India or Iran, Religious Patriarchy Is The Real Problem
Shirin Shabana Khan, a feminist social activist, says patriarchy mixed with religion is a poisonous cocktail to curtail women’s freedom. Her views:
When I first read about Iranian women’s protest against hijab, I wholeheartedly supported it. A woman has been killed there for not wearing hijab properly. This kind of moral policing is not acceptable anywhere. You cannot tell women what to do and what not. There is no objective condition anywhere for women to independently take decisions about their lives.

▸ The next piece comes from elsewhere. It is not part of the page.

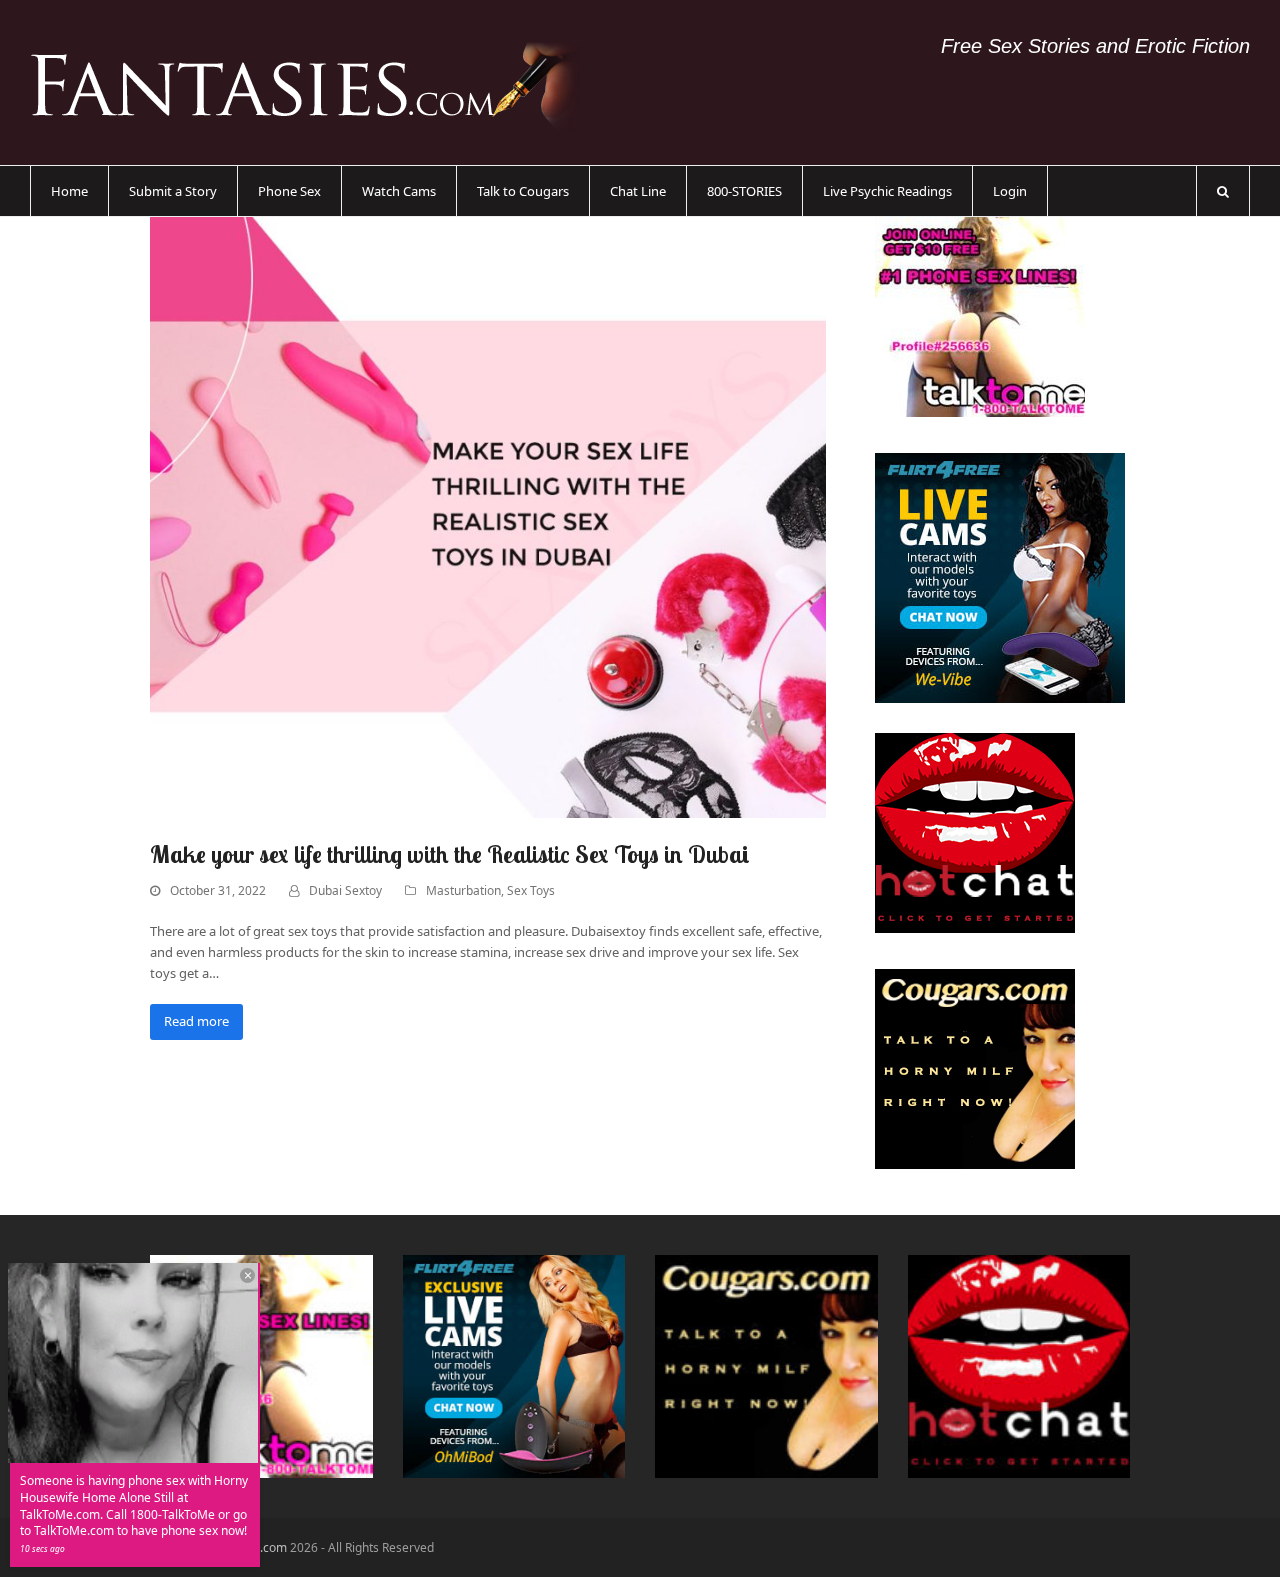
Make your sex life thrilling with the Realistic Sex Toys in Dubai (449, 854)
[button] (1223, 191)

When I look at the bygone decades, I feel that patriarchy is getting stronger by the day. Moreover, patriarchy mixed with religion is a sure-shot recipe for the end of freedom. We could easily see this in Iran where women used to be free in the recent past. So, for the sake of freedom and equality and to live life with dignity, Iranian women’s protests must be supported.
Having said this, I must also say that we could situate the Indian condition in the same framework of liberal and progressive values. There is no contradiction in simultaneously supporting the demand of Muslim women to wear hijab in India and to abandon it in Iran. Both are different sides of the same coin. A cultural tool is being used by the religious patriarchy as a political tool because it feels threatened by the women’s assertion.
Equality cannot be selective otherwise you will be accused of being biased. It is happening now with people like Malala who spoke in the Indian case but have kept silent on Iran. Maybe they are playing safe but we should also look at this issue from an identity point of view.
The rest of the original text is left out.